* [Objective]:
Rewrite the records starting with the line containing "You are a GUI" and going on through the line containing "pyautogui.click(x=848, y=957)", replacing "Scroll Bar" with "Search Box" and changing nothing else.

* [Given records]:
▬▬▬▬▬▬▬▬▬▬

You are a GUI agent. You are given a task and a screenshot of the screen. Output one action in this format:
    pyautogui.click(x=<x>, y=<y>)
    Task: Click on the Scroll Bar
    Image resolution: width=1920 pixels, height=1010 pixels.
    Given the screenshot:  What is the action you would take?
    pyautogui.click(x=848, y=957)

▬▬▬▬▬▬▬▬▬▬

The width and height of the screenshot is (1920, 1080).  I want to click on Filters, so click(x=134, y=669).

▬▬▬▬▬▬▬▬▬▬

* [Result]:
You are a GUI agent. You are given a task and a screenshot of the screen. Output one action in this format:
    pyautogui.click(x=<x>, y=<y>)
    Task: Click on the Search Box
    Image resolution: width=1920 pixels, height=1010 pixels.
    Given the screenshot:  What is the action you would take?
    pyautogui.click(x=848, y=957)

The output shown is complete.